> YOUR TASK:
Add 59 to every coordinate in the answers of the material below, starting at the line that contains "right-arrow Select/Deselect icon" and ending at the line that contains "tap(834, 361)". Reproduce each of those lines in full with only the coordinates changed, and leave the pictures out of your answer.

> EXTRACTED ENTRIES:
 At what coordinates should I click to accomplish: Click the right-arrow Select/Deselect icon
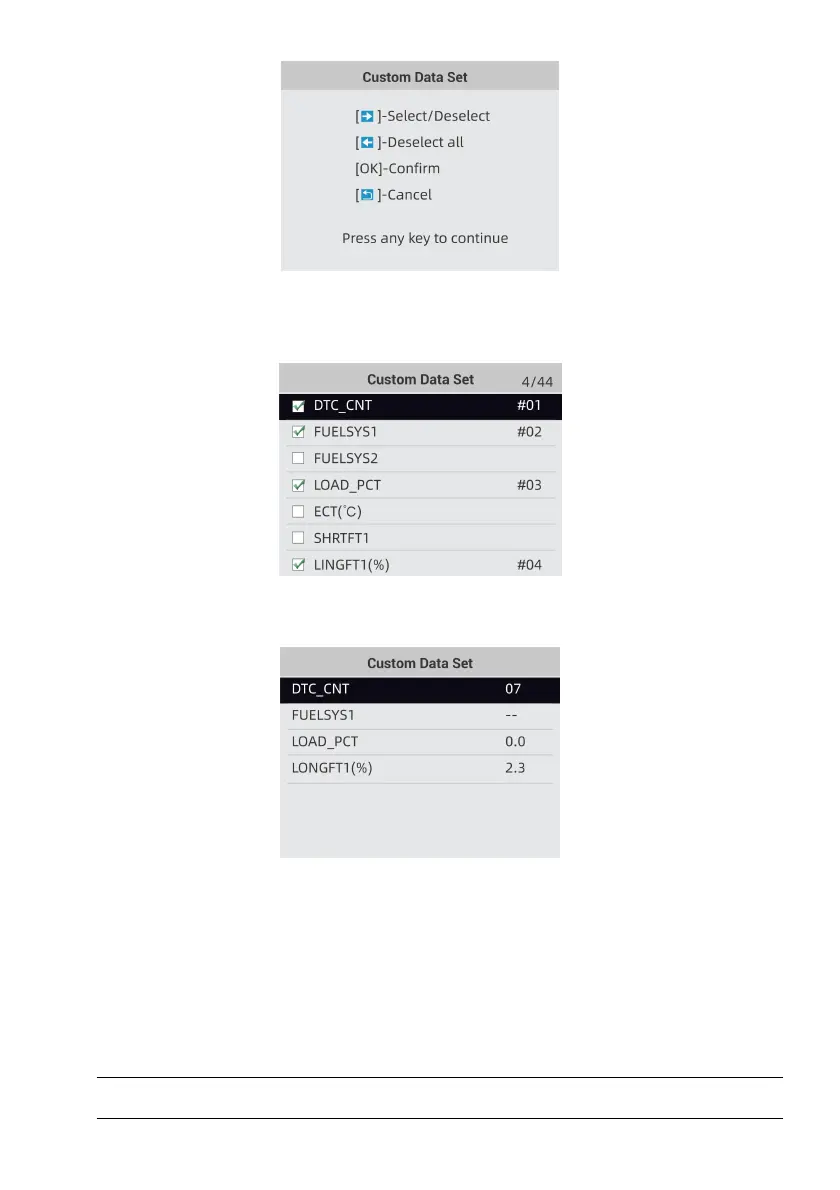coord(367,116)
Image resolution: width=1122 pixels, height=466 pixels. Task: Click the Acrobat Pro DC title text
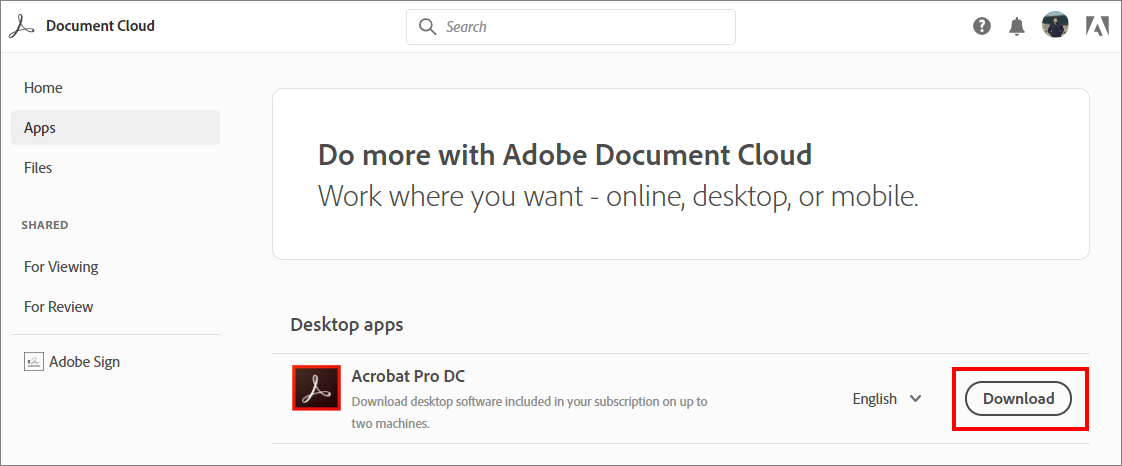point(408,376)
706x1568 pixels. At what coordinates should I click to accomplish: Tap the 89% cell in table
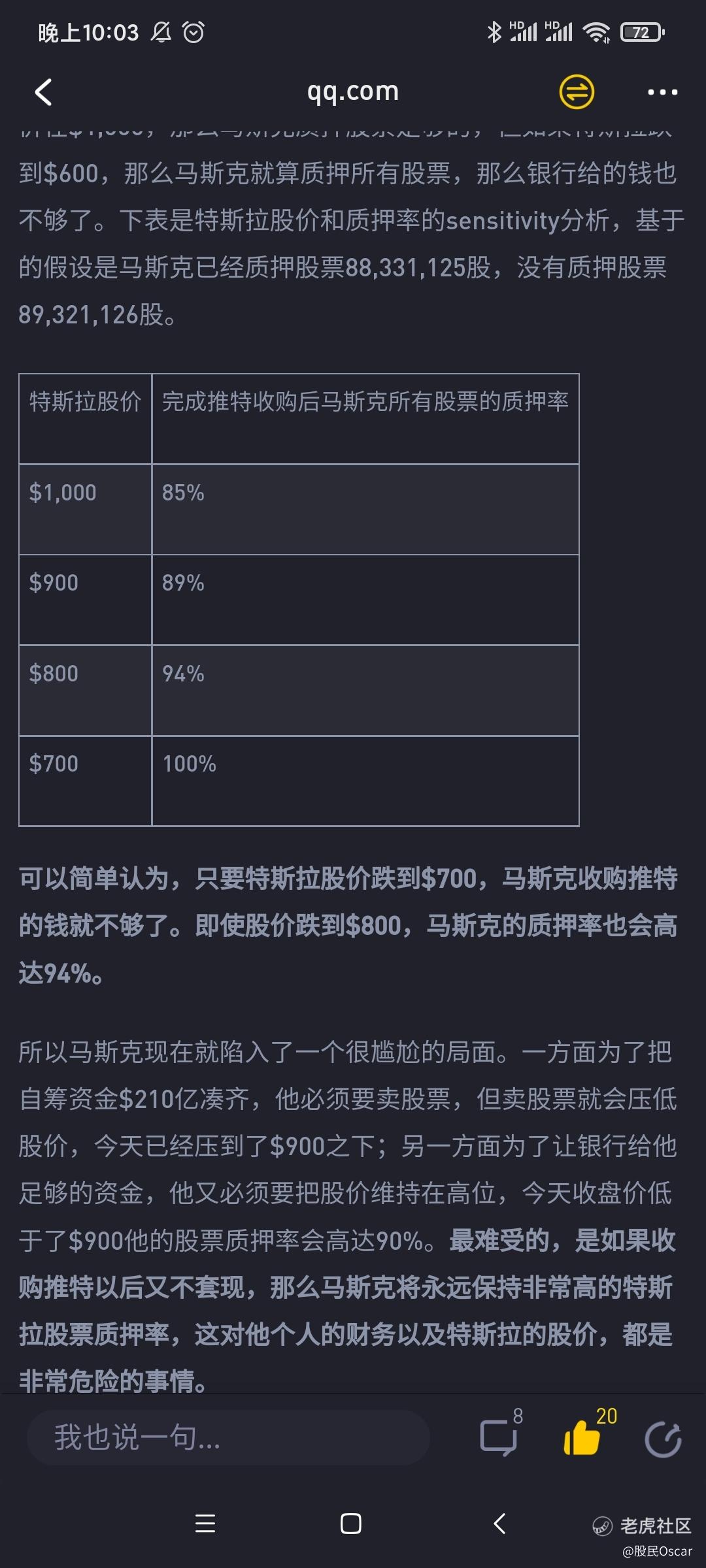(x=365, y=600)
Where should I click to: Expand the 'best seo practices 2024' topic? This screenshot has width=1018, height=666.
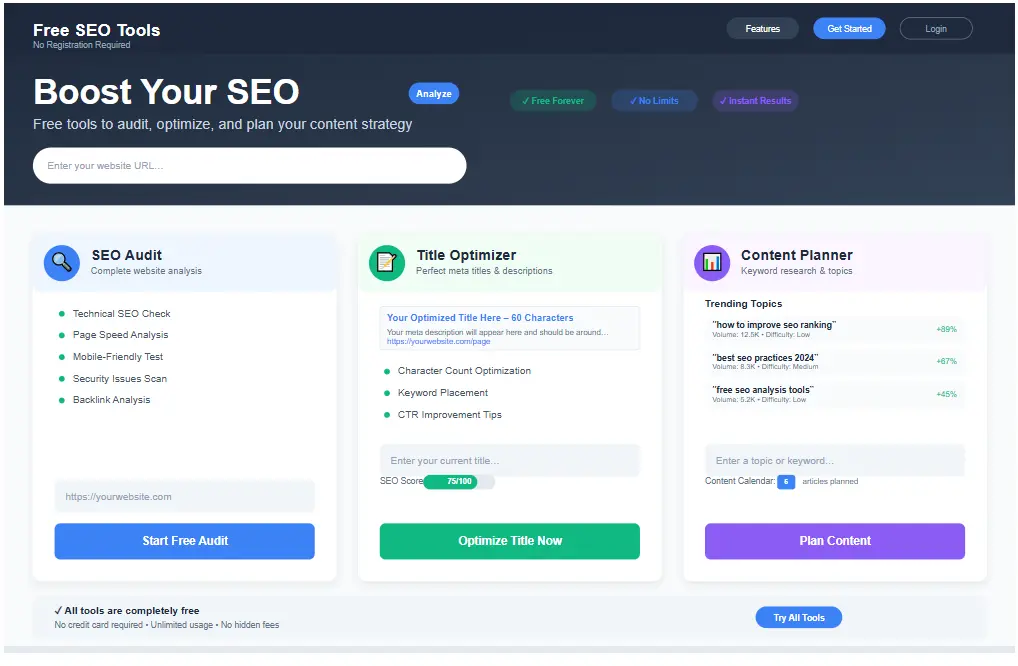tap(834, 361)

--

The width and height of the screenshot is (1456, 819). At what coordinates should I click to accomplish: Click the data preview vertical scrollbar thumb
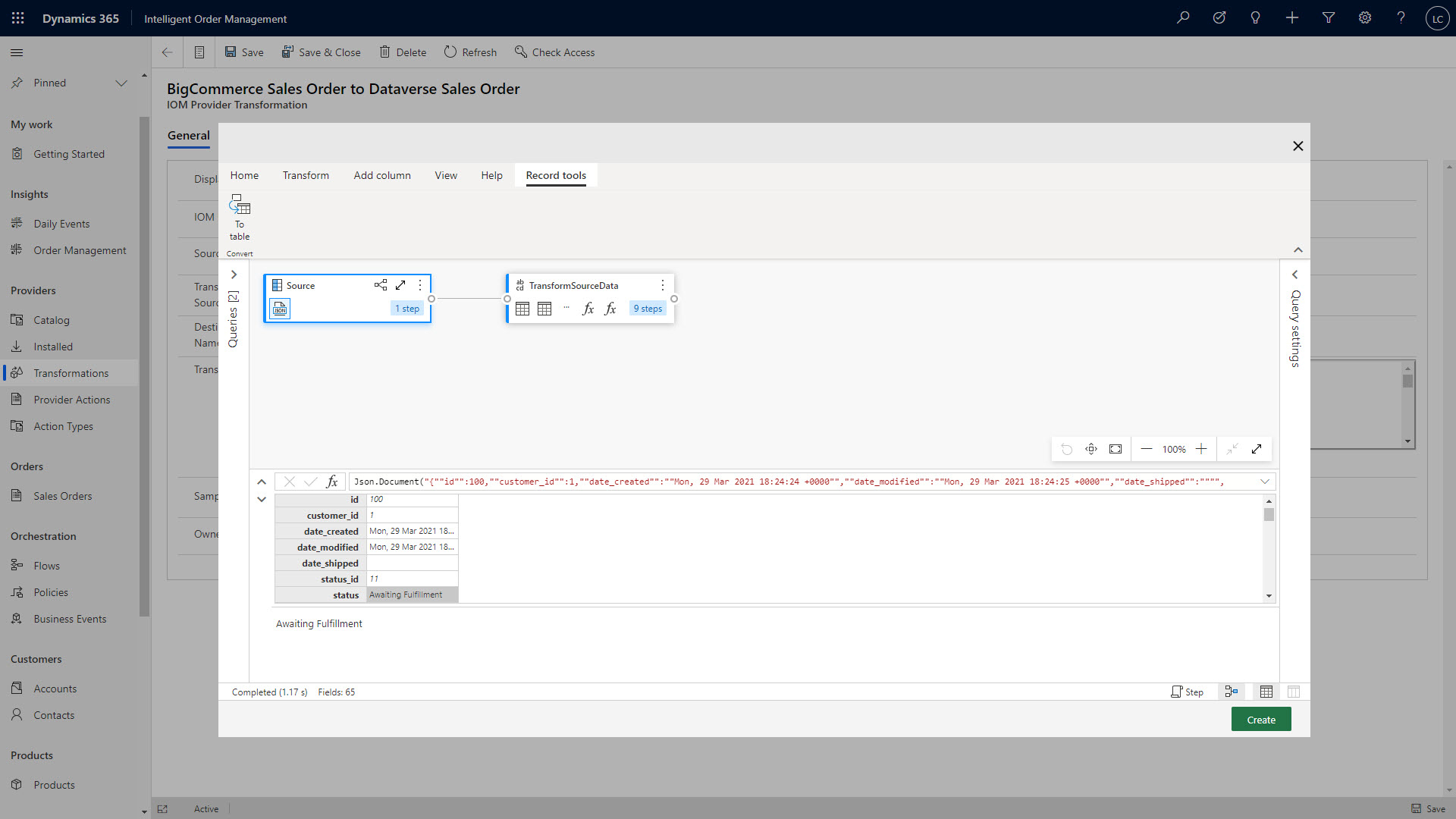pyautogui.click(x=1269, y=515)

> COMPLETE ANSWER:
 At what coordinates should I click to accomplish: Click the right-arrow Select/Deselect icon
coord(426,175)
Image resolution: width=1122 pixels, height=466 pixels. Task: Click the Acrobat Pro DC title text
point(467,435)
706x1568 pixels. At what coordinates should I click to accomplish: Tap the 89% cell in table
(x=424, y=659)
Where should I click to: Expand the 'best seo practices 2024' topic? This screenshot has width=1018, height=666.
tap(893, 420)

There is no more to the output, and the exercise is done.